- [Direction A] In the forum thread about the Flash error, which browser did gokorahn use to install Flash, and why not the other one?
- [Direction B] Please extend the forum thread about the Flash error from the point where it stops.

# "newest version of flash required"



## gokorahn (Apr 24, 2012)

Ok, so I have been having this problem for a while now. I have MSN messenger installed, and every boot up, it tells me I need the latest version of flash to use it. Alright, fine, I get on firefox, because chrome wont let me install it, and install flash. Next boot up, it still says I need the latest version of flash. The program still works, just annoying because when the program first starts up with my pc, it wont let me do anything until I restart the program itself. Once it is restarted, I can send and receive IM's just fine.

So, any recommendations for fixing the problem?


----------



## Ikrit (Apr 24, 2012)

tried reinstalling MSN?

when a software is asking you for something, and you have it, it's mostly the software's fault


----------



## gokorahn (Apr 24, 2012)

I just did that today, and it still said I don't have it. :/


----------



## Ikrit (Apr 24, 2012)

did you restart after uninstalling?
basically, when something like this happens, i do the same thing over and over, but change a variable each time, it's often fixed within at most an hour.

variables you can change:
the way you uninstall
the location you install to
shut down or restart before and/or after installing/uninstalling.

- [Information supplied]
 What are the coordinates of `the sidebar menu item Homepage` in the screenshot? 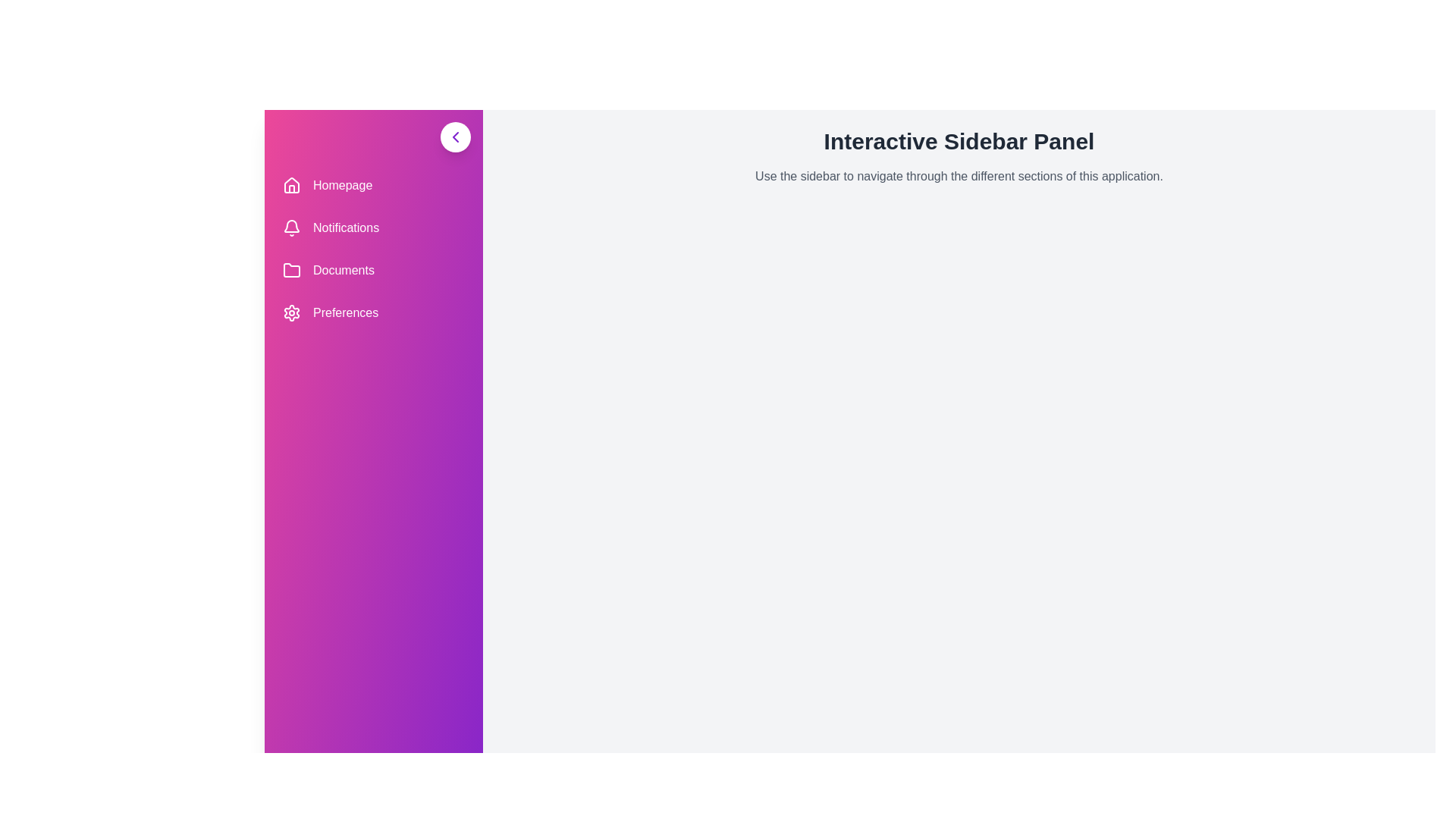 It's located at (374, 185).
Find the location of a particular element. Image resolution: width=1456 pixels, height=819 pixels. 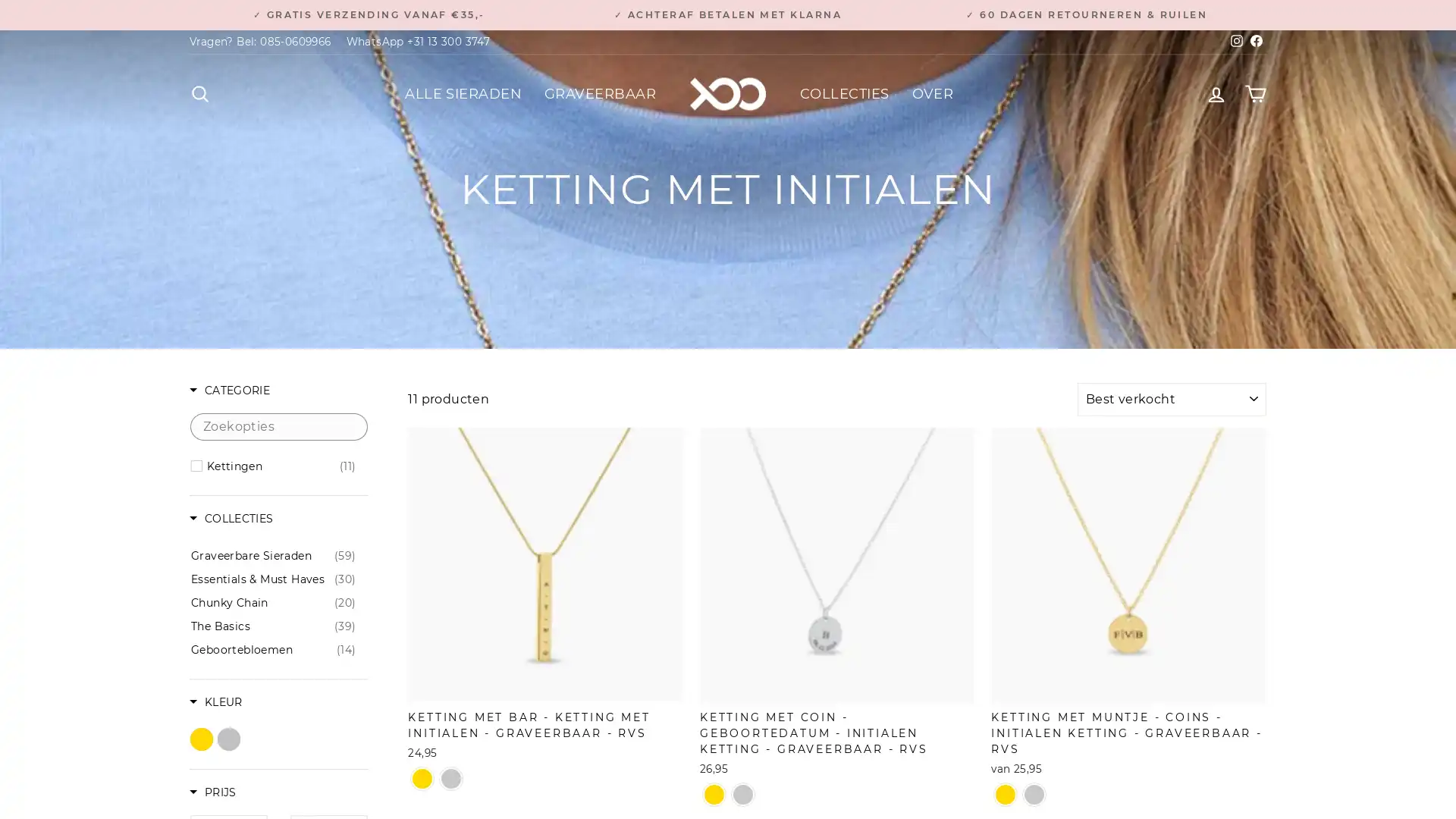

- [Result A] Firefox, because Chrome wouldn't allow the install.

- [Result B]
doing this for both programs tend to help as well


----------



## gokorahn (Apr 24, 2012)

Ill give the restart a shot right now, ill edit this post to say if it helped or not

Edit:
http://i749.photobucket.com/albums/xx137/nero_lord/error.jpg


----------



## Ikrit (Apr 24, 2012)

hmm...
well there are always third party options that will allow you to use MSN....and every other messenger you have...


----------



## CyberFoxx (Apr 24, 2012)

Did you install Flash for Firefox, or IE? Both are separate downloads and plugins. Windows Live Messenger uses the IE core to render a lot of it, so you need to get the IE download of Flash.


----------



## ArielMT (Apr 24, 2012)

MSN uses IE for its back-end.  You need the Flash Player ActiveX for IE, not the Flash Player plugin for other browsers, to use Flash in MSN.

Or uninstall Windows Live Essentials and use something like Pidgin for IM.


----------



## gokorahn (Apr 24, 2012)

I normally use chrome to download my stuff, but since its built in for it, I used my firefox. So, use internet explore to get flash will fix the problem?


----------



## zachhart12 (Apr 24, 2012)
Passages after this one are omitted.